Few Films will ever reach that emotional territory that leaves an imprint on your heart forever. Luca Guadagnino‘s Call Be My Your Name after making a splash on the Festival circuit, is primed exactly to do this.
Adapted from André Aciman‘s Novel of the same name, this Film is a tale of first love capturing it like a metaphorical peach ripe for the picking, that one beautiful fleeting moment of falling head over heels in love with someone for the first time. 17-year-old American-Italian student Elio (Timothée Chalamet) and his parents (Michael Stuhlbarg and Amira Casar) host an American student named Oliver (Armie Hammer) at their home in northern Italy in the summer of ’83. Bonding over their heritage and sexuality, the two despite a bit of tension and struggle in finding their own identities, are enamored by one another.

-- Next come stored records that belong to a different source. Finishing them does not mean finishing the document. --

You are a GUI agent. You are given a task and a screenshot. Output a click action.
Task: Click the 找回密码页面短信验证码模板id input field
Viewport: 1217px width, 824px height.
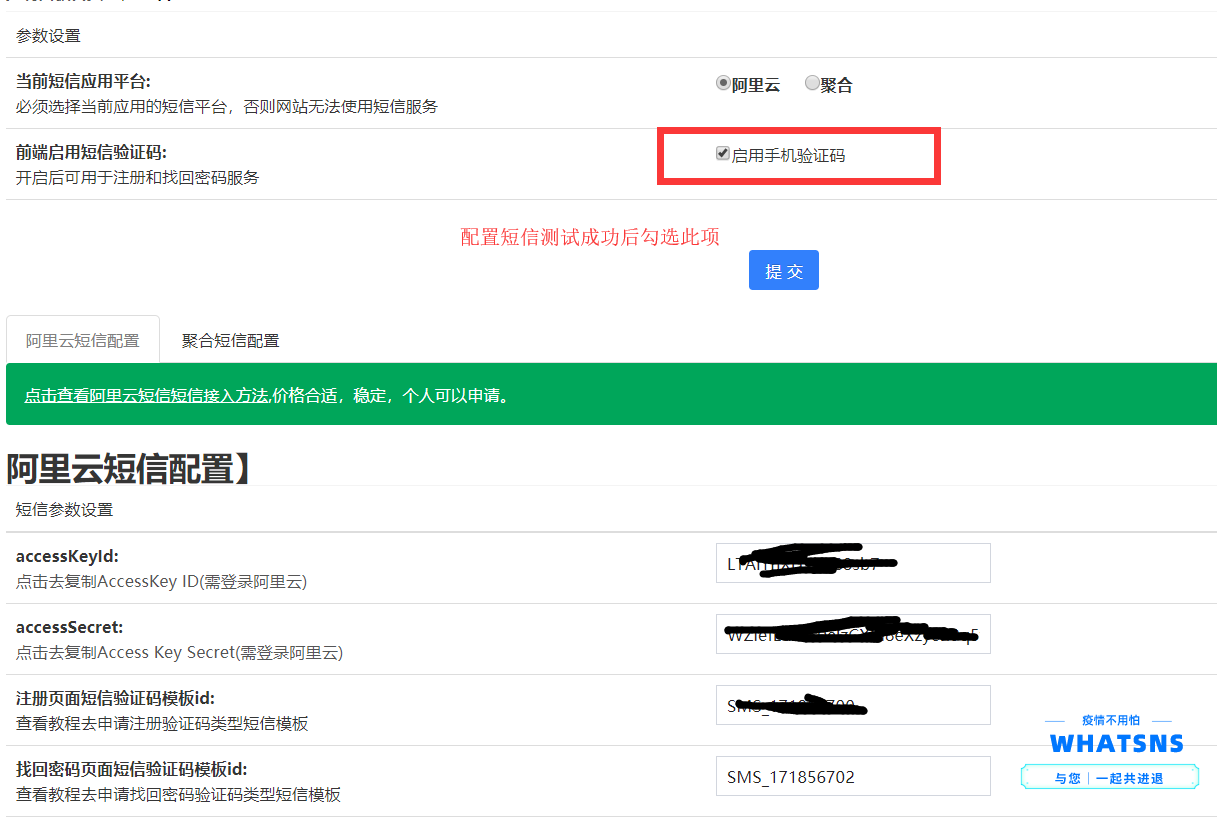pyautogui.click(x=852, y=776)
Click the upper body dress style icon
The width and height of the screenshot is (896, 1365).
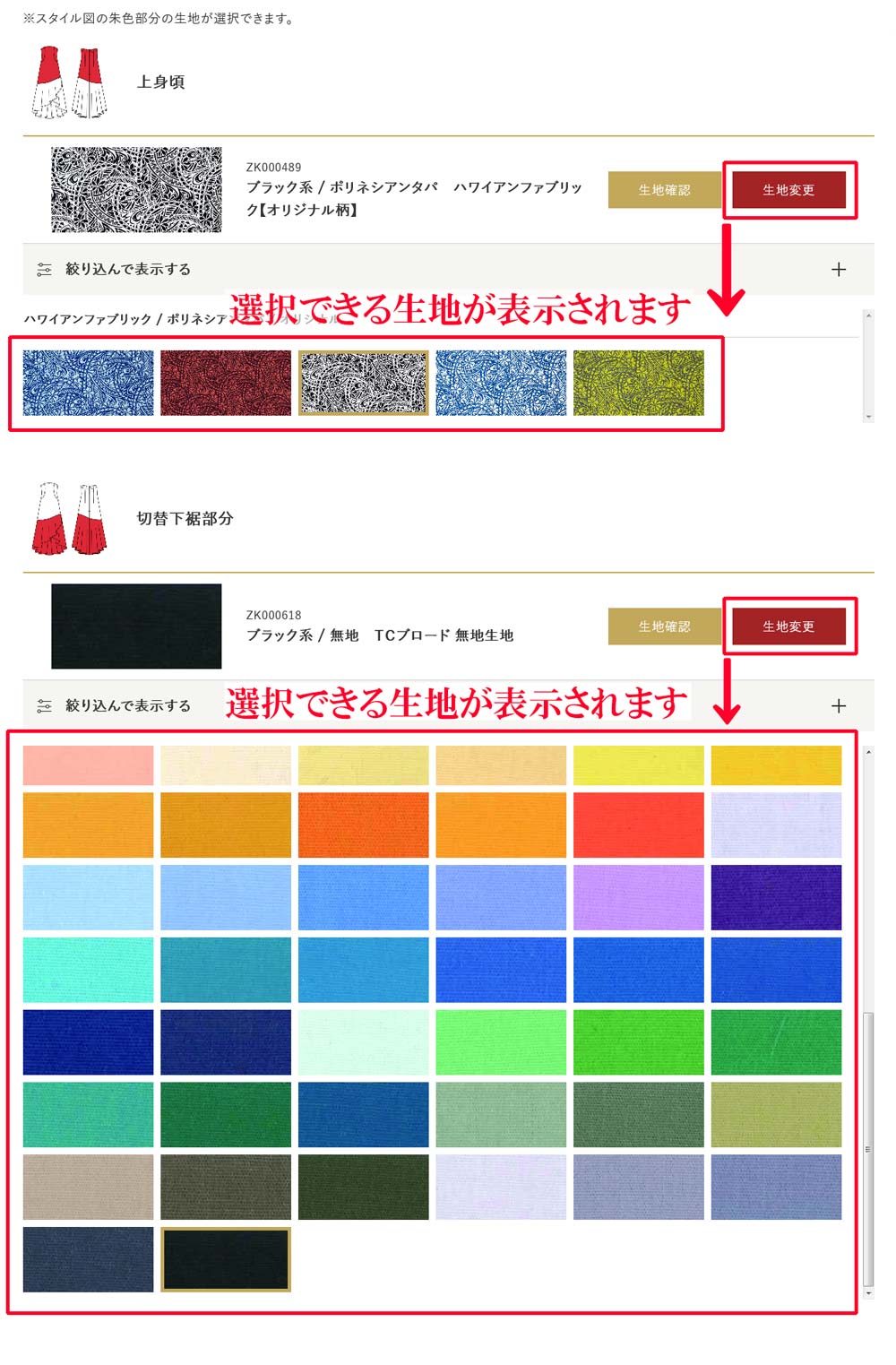click(70, 82)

With Summer’s end and Oliver‘s impending return to America always in the background, we witness a beautiful bond between these two young men and where it takes them to.
Guadagnino has a knack for storytelling as seen in recent Films like I am Love and A Bigger Splash, which time and again has gotten us into a juicy, tangled mess. On that same token, we find ourselves not quite ever wanting to leave as we become hypnotized by the magnificence of Sayombhu Mukdeeprom‘s cinematography and the complicated emotions of our two leads. Above this, the largely synthy and moody ’80s Soundtrack fueled by The Psychedelic Furs’ Love My Way in itself is a character within the Film, equally important in transporting us into the moment.
Chalamet, a fresh face who has been honing his craft for several years on Television (Homeland, Royal Pains), delivers a major breakthrough performance that is daring and enchanting. He disappears completely into Elio and captures his frightening intelligence and at once a burning curiosity and naïveté about the world and love. Hammer, while having delivered some fine work in his career already, does outstanding work as the scholarly Oliver, never revealing too much and this perhaps has us falling for him much like Elio. Stuhlbarg saves the best for last in a pivotal moment late in the Film that is powerful and sobering.
The buzz surrounding CALL ME BY YOUR NAME truly is warranted and cannot be missed amidst the rush of Awards Season contenders to surface of late. It captures beautifully the intoxicatingly-sweet nectar that is falling in love the first time and also the inconsolable pain of having your heart broken the first time.
Mongrel Media release CALL ME BY YOUR NAME Friday, December 15, 2017 in Toronto. More cities to follow.